La vida pública española se ha llenado de charlatanes y demagogos. Y es muy difícil salvar cualquier cosa “cuando le ha llegado la hora de caer bajo el poder de los demagogos”, como escribió Ortega, ya entonces, en La rebelión de las masas. Qué insufrible verborrea y que constante banalidad en el ruedo político nacional. Se ha perdido por completo el respeto al valor de la palabra y todo el escenario se ha inundado de un magma de propaganda en el que la verdad es casi imposible de encontrar. La acción política es un puro espectáculo en falsete para robar espacio al conocimiento. Todo el mundo dice sin decir nada, más allá de la consigna y los lugares comunes, y sólo importa parecer para engatusar. Adherir, engañar, teñirlo todo de una nube de oscuridad en la que nada pueda verse claro más que el santo y seña de los frontispicios del poder. Postureo y maquillaje. El teatrillo nacional se llena entero con botes de humo convenientemente diseñados y todos disfrutamos del aroma leyendo el periódico a la hora del desayuno o en los telediarios cuando nos disponemos a comer. El ruido no deja que escuchemos nada auténtico que lleve algo de verdad: los ciudadanos estamos solos.

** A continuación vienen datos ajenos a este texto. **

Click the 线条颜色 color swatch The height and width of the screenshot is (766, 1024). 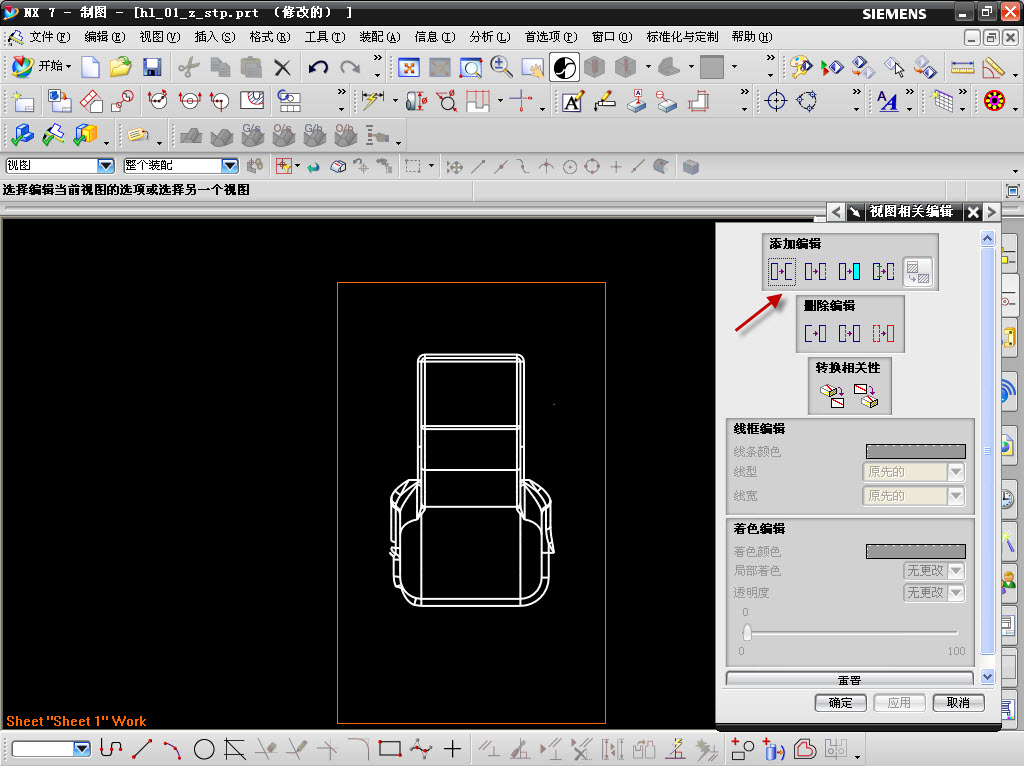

Y así una y otra vez. El último artefacto ideológico que vuelve, y lo hace de forma sectaria y recurrente, siempre con el objetivo de mellarle el rumbo a la claridad del día, es el mantra de la “memoria histórica”, que ni es memoria ni es histórica, ahora disfrazada con el cartelón de “memoria democrática”, otra vuelta de tuerca a la manipulación de la verdad para aprovechar la ingenuidad de los incautos y darle gasolina doctrinaria a los muy cafeteros de siempre. Intentar el borrado de lo que fue. Porque la memoria no puede tener apellidos por una razón elemental: su única condición es la verdad de los hechos y la honestidad en el relato, y mal puede compadecerse todo eso con el atracón ideológico y el ánimo populista que es el signo del poder en nuestro tiempo, preocupado no de la realidad sino tan sólo de aquel sesgo de la realidad, parcelita escuálida, que sirve a sus intereses torticeros y particulares. No les importa tanto la memoria, ni la historia, ni la democracia como el poder y su permanencia en él con todos los medios que encuentren a su alcance. A diario lo estamos viendo: la política, la justicia, los medios, la calle. Las leyes, las instituciones todas. La memoria, en fin.

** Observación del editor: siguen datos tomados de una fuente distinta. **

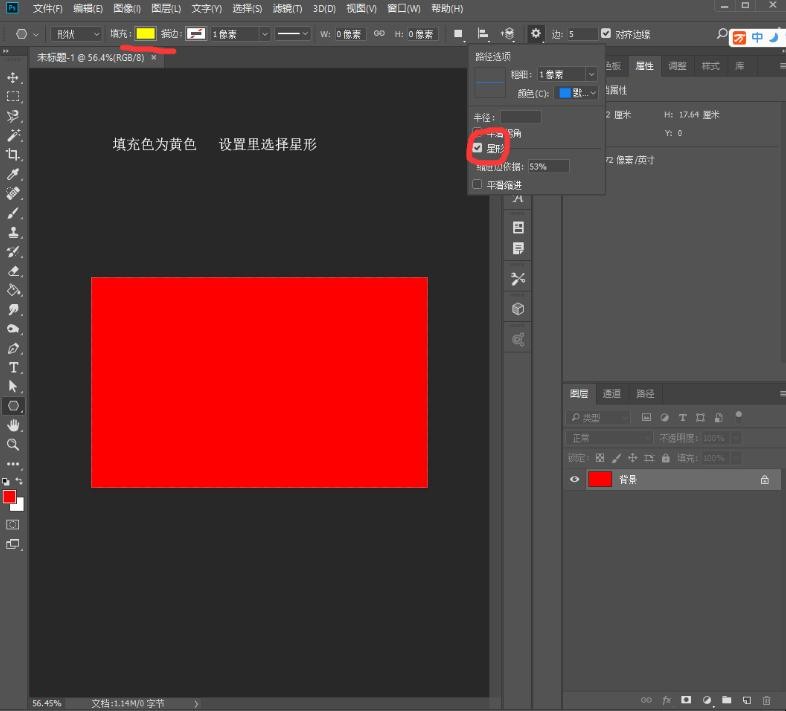Select the Zoom magnifier tool
This screenshot has width=786, height=711.
coord(13,444)
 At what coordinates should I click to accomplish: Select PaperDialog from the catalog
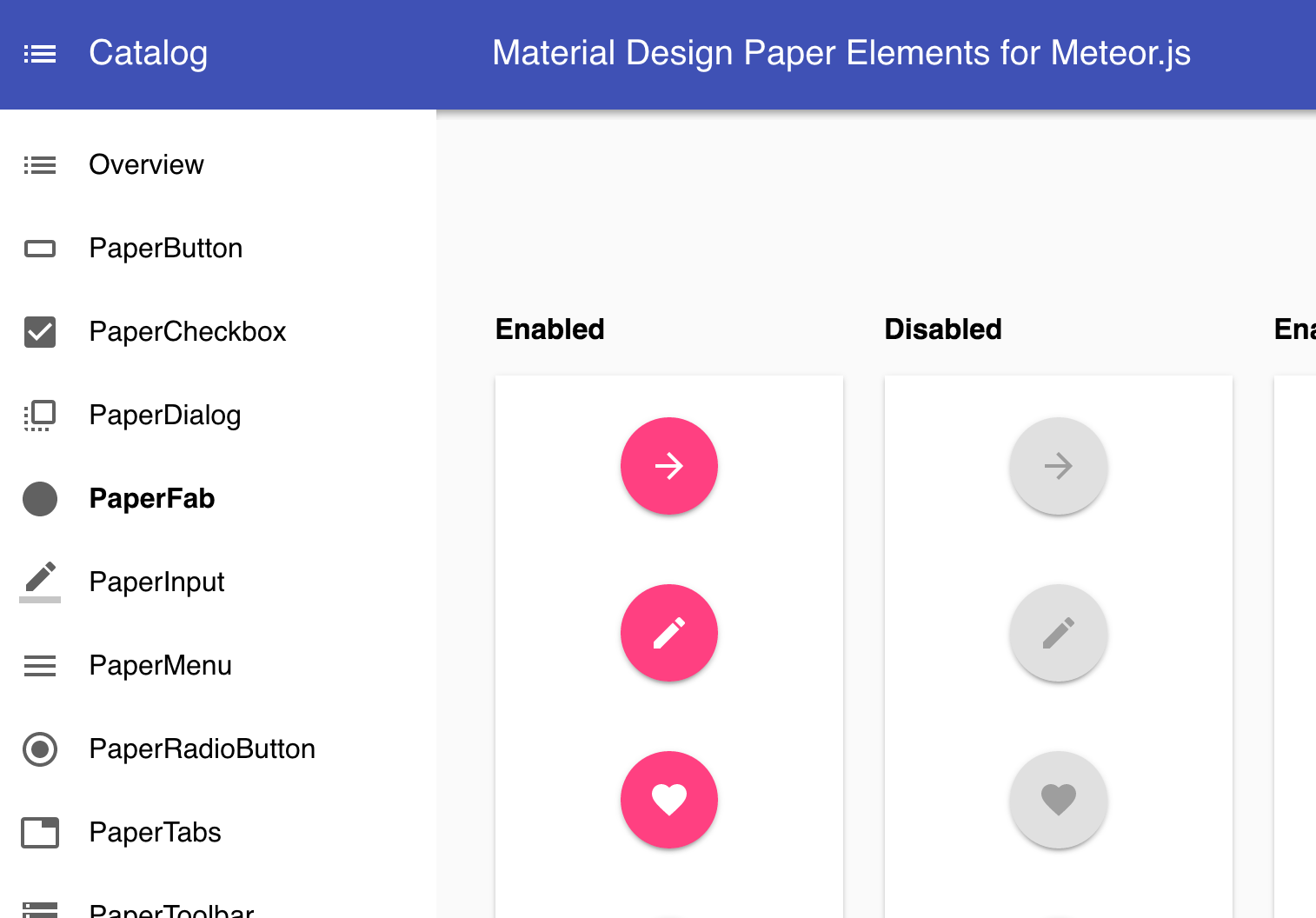point(164,416)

Y vuelvo a Ortega: “Se ha abusado de la palabra, y por eso ha caído en desprestigio”, dijo igualmente denunciando que se usa el lenguaje “sin respeto ni precauciones”, y en este manoseo llegamos a lo que el poder pretende, que no es la memoria sino su ocultación, o sea la falta de memoria. La memoria de un día: sin recorrido, sin esencia, escondida tras la torrencial vaciedad del relato de hoy en día, aplastada bajo toneladas de sustancia gaseosa. La memoria de pez, que es justamente lo contrario de la memoria, esa que según Nietzsche define al hombre superior, el ser “de la más larga memoria”. Ponerle desde el poder a la memoria este apellido, democrático o cualquier otro, no es más que faltarle al respeto a “este tesoro único del hombre”, su privilegio y su señal, en palabras también de Ortega, del que dice Pedro Cuartango en su maravilloso Elogio de la quietud que fue “un hombre bueno que jamás hizo daño a nadie” y se tuvo que marchar de España porque no tenía sitio en este país “tan dado al resentimiento y al revanchismo”. Este país tan dado a esta memoria nebulosa que nos lanzan a la gente, diría yo, con disparos cargados con las balas del olvido.

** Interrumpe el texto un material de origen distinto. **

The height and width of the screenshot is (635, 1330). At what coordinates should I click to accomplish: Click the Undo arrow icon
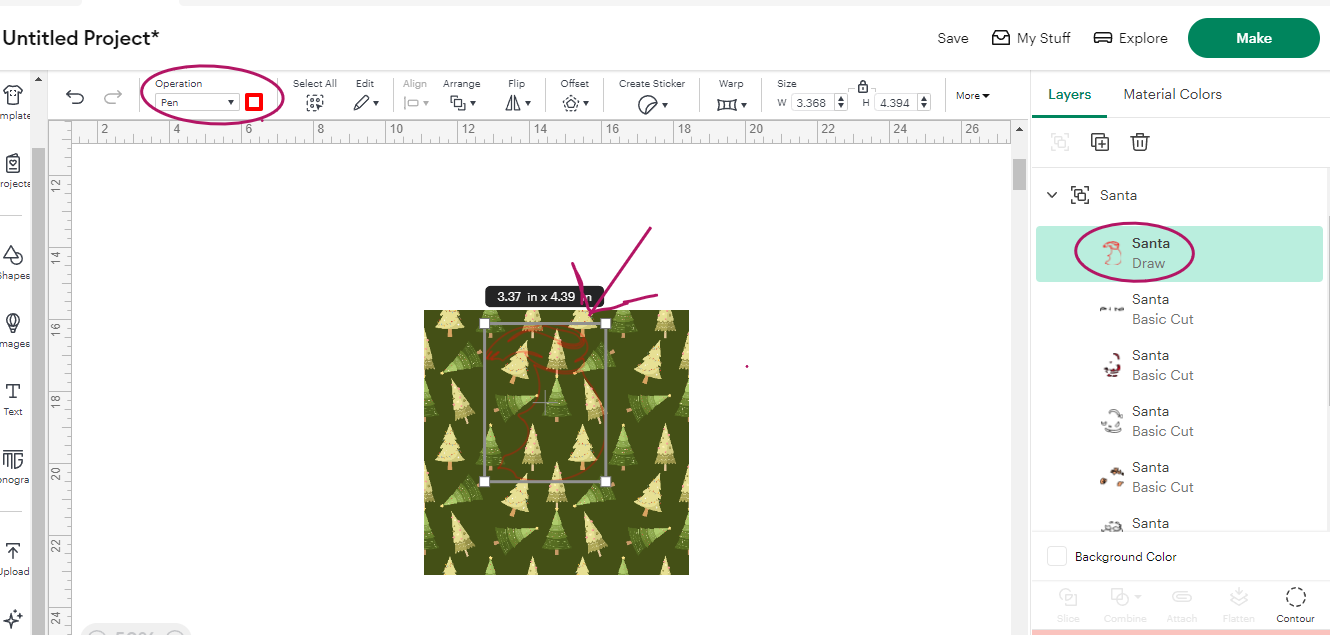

Y termina Cuartango: “Creo que la memoria histórica consiste en rescatar lo mejor de nuestro pasado sin necesidad de desenterrar a los muertos, por lo que me parece más sano leer a Ortega que discutir sobre lo que hay que hacer con el Valle de los Caídos”. O sea, la verdad, el conocimiento y la vida mejor que el engaño, la oscuridad y el resentimiento, promovidos además a mayor gloria de los inquilinos del poder.